On 2/17/20 7:01 AM, Jeremy Finzel wrote:

I'm still not sure why a rebuild of this index would be required,
technically speaking. But perhaps in any case the docs should have
something to the effect that expression indexes may require rebuild
under specific circumstances?

[ it is already ]

Yeah. In principle, we wouldn't need to rebuild the indexes in this
case, since there's no semantic difference between a value sourced
from a varchar(N) column and a varchar(some-other-N) column. In general,
though, ALTER COLUMN TYPE doesn't know whether that's true; and there
are definitely binary-compatible cases where it *does* matter.
(An example is that coercing integer to OID is allowed without a
table rewrite, but an index rebuild is needed because the sort
order is different.) So right now, any index mentioning the altered
column has to be rebuilt.

Maybe someday we'll figure out how to do better. I'm kind of wondering
whether it wouldn't be safe to assume that changes that only change the
typmod and not the type OID don't require index rebuilds.

regards, tom lane

#7Jeremy Finzel
finzelj@gmail.com
In reply to: Adrian Klaver (#5)
Re: Cases where alter table set type varchar(longer length) still needs table rewrite

On Mon, Feb 17, 2020 at 10:46 AM Adrian Klaver <adrian.klaver@aklaver.com>
wrote:

How about?:

https://www.postgresql.org/docs/9.6/sql-altertable.html

"Adding a column with a DEFAULT clause or changing the type of an
existing column will require the entire table and its indexes to be
rewritten.

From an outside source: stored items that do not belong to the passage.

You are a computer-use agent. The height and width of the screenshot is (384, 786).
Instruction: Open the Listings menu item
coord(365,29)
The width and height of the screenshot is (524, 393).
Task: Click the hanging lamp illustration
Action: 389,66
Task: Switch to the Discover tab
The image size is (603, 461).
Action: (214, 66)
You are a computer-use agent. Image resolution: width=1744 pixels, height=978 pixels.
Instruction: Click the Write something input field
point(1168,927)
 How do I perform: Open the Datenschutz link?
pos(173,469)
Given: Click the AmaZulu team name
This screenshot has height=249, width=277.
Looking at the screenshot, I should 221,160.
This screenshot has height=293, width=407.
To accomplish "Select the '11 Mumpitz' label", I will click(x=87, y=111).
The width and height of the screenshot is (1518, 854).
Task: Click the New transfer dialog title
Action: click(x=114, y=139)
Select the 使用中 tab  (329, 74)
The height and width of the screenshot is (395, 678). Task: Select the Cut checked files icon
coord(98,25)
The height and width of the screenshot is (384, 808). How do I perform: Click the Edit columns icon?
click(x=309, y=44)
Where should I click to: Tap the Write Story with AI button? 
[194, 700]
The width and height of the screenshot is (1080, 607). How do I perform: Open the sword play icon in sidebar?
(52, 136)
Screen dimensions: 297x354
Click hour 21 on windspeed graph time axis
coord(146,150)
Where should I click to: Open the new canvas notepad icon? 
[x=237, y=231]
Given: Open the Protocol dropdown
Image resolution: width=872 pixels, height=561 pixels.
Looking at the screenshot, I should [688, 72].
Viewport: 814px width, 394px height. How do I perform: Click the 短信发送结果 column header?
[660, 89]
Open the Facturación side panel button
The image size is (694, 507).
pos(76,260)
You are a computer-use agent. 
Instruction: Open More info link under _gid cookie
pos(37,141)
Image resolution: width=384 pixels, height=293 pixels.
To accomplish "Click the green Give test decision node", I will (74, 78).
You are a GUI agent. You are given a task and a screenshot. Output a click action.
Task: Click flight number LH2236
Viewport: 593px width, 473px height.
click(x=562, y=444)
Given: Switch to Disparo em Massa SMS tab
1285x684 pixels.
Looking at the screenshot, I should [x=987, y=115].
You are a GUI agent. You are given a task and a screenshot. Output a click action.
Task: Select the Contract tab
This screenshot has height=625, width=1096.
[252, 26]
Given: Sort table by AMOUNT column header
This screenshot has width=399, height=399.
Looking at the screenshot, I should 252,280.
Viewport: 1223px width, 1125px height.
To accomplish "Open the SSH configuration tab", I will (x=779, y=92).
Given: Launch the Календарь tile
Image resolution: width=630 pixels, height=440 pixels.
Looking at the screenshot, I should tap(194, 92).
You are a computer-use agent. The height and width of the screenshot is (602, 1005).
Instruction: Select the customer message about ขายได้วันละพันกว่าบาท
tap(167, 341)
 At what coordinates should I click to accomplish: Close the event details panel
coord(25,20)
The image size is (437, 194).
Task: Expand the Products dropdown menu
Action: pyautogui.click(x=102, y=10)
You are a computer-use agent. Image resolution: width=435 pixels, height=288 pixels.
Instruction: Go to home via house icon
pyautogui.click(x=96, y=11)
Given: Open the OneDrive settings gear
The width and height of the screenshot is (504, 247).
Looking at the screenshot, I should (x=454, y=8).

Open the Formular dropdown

As an exception when changing the type of an existing column,
if the USING clause does not change the column contents and the old type
is either binary coercible to the new type or an unconstrained domain
over the new type, a table rewrite is not needed; but any indexes on the
affected columns must still be rebuilt. Adding or removing a system oid
column also requires rewriting the entire table. Table and/or index
rebuilds may take a significant amount of time for a large table; and
will temporarily require as much as double the disk space."

Thanks!
Jeremy

--
Adrian Klaver
adrian.klaver@aklaver.com

You mean the part "any indexes on the affected columns must still be
rebuilt"? Yes, I guess that is pretty clear. Thanks,

Jeremy